I have a directory with a bunch of shapefiles for 50 cities (and will accumulate more). They are divided into three groups: cities' political boundaries (CityA_CD.shp, CityB_CD.shp, etc.), neighborhoods (CityA_Neighborhoods.shp, CityB_Neighborhoods.shp, etc.), and Census blocks (CityA_blocks.shp, CityB_blocks.shp, etc.). They use common file-naming syntaxes, have the same set of attribute variables, and are all in the same CRS. (I transformed all of them as such using QGIS.) I need to write a list of each group of files (political boundaries, neighborhoods, blocks) to read as sf objects and then bind the rows to create one large sf object for each group. However I am running into consistent problems developing this workflow in R.
library(tidyverse)
library(sf)
library(mapedit)
# This first line succeeds in creating a character string of the files that match the regex pattern.
filenames <- list.files("Directory", pattern=".*_CDs.*shp", full.names=TRUE)

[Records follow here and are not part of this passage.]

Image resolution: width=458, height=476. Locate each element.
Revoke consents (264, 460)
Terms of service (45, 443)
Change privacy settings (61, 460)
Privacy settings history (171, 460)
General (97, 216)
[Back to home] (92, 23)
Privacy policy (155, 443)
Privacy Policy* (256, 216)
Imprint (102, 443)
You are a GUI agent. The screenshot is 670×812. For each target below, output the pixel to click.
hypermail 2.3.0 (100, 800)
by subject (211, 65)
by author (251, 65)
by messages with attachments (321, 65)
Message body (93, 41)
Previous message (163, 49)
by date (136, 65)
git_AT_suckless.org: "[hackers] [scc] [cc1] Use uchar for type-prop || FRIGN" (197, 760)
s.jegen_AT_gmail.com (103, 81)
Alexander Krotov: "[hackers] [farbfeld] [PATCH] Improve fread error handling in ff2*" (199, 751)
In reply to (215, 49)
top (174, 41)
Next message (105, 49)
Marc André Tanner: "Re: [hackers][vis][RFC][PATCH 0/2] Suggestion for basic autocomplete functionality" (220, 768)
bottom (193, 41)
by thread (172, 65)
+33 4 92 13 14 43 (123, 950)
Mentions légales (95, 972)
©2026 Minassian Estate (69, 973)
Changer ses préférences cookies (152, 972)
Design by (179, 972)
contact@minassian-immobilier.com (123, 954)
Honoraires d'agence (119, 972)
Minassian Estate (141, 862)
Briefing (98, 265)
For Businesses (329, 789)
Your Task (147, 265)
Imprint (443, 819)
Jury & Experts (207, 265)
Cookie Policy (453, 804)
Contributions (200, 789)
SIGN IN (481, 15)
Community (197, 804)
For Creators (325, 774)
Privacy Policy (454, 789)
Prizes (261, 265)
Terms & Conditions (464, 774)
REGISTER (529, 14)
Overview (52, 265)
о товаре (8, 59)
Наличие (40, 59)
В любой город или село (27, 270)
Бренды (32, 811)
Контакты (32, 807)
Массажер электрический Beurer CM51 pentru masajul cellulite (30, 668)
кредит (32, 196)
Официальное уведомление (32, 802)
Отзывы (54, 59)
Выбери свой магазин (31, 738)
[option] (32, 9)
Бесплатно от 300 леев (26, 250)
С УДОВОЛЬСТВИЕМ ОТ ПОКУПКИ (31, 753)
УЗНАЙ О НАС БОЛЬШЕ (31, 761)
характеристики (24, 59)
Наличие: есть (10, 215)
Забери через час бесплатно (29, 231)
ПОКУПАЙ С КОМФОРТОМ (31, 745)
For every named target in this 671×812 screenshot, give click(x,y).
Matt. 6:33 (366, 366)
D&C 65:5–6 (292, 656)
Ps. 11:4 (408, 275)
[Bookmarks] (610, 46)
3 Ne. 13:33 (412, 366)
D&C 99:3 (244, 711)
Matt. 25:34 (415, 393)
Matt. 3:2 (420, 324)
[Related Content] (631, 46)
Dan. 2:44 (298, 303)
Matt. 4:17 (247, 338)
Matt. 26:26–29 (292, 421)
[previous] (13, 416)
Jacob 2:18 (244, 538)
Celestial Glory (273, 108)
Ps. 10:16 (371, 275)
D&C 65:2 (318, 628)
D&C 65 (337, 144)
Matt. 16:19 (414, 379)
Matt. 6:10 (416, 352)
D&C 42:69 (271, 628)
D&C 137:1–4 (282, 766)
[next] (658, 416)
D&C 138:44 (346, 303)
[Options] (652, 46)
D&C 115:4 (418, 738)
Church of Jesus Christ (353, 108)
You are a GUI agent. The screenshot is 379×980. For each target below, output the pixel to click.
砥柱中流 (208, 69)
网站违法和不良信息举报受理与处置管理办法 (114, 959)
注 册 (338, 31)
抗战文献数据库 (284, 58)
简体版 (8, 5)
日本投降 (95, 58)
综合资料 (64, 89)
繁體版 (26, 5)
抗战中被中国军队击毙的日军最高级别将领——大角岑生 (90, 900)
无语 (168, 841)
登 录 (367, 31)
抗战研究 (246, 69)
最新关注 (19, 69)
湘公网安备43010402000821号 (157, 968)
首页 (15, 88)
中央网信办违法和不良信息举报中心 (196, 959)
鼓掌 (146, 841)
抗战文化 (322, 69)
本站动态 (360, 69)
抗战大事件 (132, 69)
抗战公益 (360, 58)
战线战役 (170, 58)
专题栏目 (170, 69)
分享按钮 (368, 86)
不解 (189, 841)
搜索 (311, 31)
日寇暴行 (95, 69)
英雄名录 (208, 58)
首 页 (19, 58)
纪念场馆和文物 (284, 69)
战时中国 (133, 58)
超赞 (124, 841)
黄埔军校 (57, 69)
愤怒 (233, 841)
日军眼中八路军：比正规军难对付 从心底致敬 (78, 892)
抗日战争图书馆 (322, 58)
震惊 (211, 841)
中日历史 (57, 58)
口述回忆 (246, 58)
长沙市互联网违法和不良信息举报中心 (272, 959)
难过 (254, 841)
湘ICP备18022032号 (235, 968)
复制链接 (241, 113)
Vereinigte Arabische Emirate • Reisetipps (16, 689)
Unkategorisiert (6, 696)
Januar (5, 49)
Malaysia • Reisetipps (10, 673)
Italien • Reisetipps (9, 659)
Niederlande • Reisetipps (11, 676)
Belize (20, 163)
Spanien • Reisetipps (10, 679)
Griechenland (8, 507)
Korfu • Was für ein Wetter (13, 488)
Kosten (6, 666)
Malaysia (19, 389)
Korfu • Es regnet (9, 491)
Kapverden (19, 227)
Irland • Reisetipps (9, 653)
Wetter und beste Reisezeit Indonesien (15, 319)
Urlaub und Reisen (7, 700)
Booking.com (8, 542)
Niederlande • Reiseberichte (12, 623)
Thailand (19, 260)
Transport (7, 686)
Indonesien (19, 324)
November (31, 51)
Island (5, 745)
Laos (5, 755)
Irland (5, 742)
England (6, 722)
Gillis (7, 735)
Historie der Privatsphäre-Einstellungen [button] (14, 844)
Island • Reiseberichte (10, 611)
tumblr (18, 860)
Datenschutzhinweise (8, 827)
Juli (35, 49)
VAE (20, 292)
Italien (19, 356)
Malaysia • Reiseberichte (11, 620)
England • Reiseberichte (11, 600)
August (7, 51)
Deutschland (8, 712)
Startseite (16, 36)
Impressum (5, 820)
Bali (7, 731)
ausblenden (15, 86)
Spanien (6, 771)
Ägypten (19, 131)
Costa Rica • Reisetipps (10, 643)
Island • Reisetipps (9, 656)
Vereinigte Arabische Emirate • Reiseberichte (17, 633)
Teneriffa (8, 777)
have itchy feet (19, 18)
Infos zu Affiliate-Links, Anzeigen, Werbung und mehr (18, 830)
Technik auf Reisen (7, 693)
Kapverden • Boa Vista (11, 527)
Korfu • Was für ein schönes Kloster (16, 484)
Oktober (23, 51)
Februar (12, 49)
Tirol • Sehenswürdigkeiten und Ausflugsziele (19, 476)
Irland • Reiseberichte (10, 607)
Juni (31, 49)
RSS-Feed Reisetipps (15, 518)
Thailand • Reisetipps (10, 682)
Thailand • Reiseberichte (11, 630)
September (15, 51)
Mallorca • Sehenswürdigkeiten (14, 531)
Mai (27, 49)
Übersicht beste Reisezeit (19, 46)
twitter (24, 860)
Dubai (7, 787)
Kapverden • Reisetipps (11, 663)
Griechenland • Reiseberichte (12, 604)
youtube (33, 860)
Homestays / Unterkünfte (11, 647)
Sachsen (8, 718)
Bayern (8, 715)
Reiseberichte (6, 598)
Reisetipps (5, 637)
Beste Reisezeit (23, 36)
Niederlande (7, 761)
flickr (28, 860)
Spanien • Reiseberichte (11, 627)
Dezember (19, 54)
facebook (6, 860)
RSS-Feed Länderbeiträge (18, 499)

# This second line creates a list object from the files.
shapefile_list <- lapply(filenames, st_read)
# This third line (adopted from https://github.com/r-spatial/sf/issues/798) fails as follows.
districts <- mapedit:::combine_list_of_sf(shapefile_list)
Error: Column `District_I` cant be converted from character to numeric
# This fourth line fails in an apparently different way (also adopted from https://github.com/r-spatial/sf/issues/798).
districts <- do.call(what = sf:::rbind.sf, args = shapefile_list)
Error in CPL_get_z_range(obj, 2) : z error - expecting three columns;
The first error appears to be indicating that one of my shapefiles has an incorrect variable class for the common variable District_I
but R provides no information to clue me into which file is causing the error.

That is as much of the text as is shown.